**** INPUT MATERIAL
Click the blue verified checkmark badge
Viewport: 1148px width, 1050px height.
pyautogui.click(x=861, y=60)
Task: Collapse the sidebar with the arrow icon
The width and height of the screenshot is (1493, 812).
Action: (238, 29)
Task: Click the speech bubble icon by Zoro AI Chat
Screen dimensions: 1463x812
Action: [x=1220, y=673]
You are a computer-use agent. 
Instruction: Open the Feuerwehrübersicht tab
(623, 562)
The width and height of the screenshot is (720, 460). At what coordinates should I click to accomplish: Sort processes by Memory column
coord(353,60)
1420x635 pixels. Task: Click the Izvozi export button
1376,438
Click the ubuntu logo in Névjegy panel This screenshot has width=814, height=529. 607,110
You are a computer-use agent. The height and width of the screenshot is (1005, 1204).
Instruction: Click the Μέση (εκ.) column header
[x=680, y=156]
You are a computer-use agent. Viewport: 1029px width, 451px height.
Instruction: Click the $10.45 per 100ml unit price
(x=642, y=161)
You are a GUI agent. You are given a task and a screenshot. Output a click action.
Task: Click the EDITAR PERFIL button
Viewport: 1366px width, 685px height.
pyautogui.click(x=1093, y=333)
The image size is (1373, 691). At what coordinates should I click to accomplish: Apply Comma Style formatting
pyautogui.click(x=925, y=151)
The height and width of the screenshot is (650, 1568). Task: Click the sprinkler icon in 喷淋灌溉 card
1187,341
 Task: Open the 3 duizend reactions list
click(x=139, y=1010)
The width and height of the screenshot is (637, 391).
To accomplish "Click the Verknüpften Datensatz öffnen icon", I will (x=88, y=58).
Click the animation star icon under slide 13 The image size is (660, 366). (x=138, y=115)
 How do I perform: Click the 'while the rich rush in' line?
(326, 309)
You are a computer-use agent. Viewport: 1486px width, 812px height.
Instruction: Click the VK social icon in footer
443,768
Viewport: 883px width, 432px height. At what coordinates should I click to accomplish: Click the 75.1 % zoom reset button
********
== YOUR ASSIGNMENT ==
From the line with "The image size is (1373, 691)." through the final line of the records, return each line exactly. Leave out the rest.

== OUTPUT FOR THIS TASK ==
The image size is (1373, 691). At what coordinates should I click to accomplish: Apply Comma Style formatting
pyautogui.click(x=925, y=151)
The height and width of the screenshot is (650, 1568). Task: Click the sprinkler icon in 喷淋灌溉 card
1187,341
 Task: Open the 3 duizend reactions list
click(x=139, y=1010)
The width and height of the screenshot is (637, 391).
To accomplish "Click the Verknüpften Datensatz öffnen icon", I will (x=88, y=58).
Click the animation star icon under slide 13 The image size is (660, 366). (x=138, y=115)
 How do I perform: Click the 'while the rich rush in' line?
(326, 309)
You are a computer-use agent. Viewport: 1486px width, 812px height.
Instruction: Click the VK social icon in footer
443,768
Viewport: 883px width, 432px height. At what coordinates should I click to accomplish: Click the 75.1 % zoom reset button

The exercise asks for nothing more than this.